*** Opening of SUPPLIED MATERIAL ***

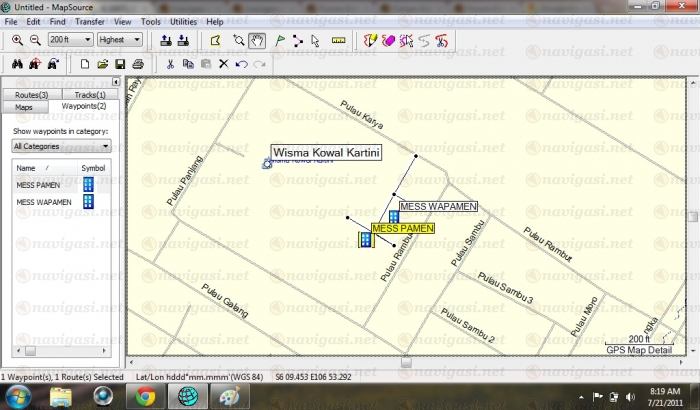This screenshot has height=410, width=700.
Task: Open the Transfer menu
Action: click(91, 21)
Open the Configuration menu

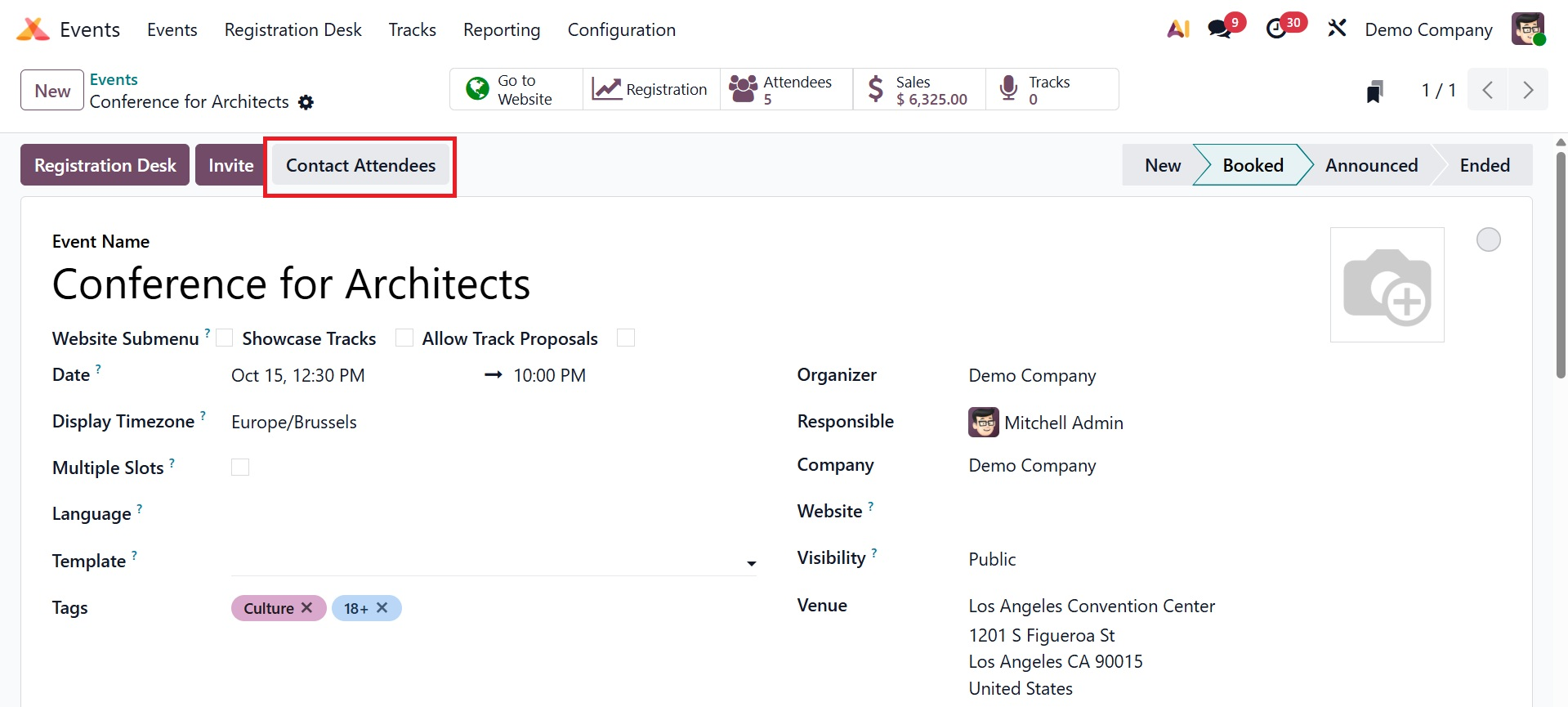621,30
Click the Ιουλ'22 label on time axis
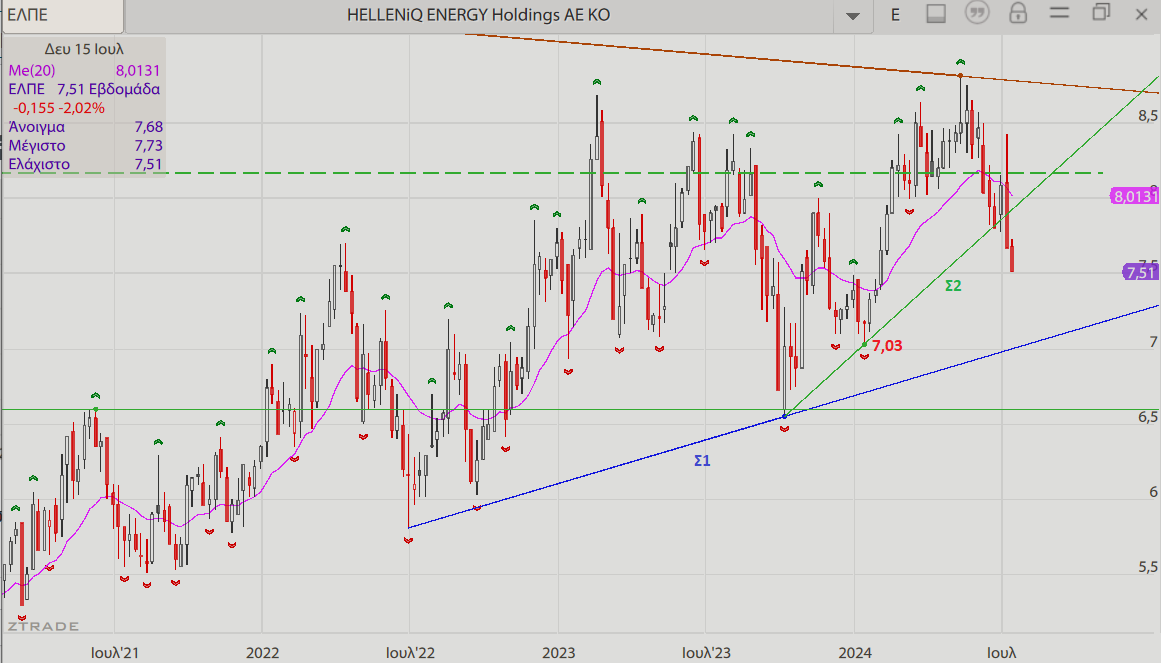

*** Close of SUPPLIED MATERIAL ***

■ WHAT IS EXPECTED
The pictures stay out; repeat exactly the lines from the one with "Open the Configuration menu" to the end of the entries above, and nothing else.

■ EXERCISE RESPONSE
Open the Configuration menu

621,30
Click the Ιουλ'22 label on time axis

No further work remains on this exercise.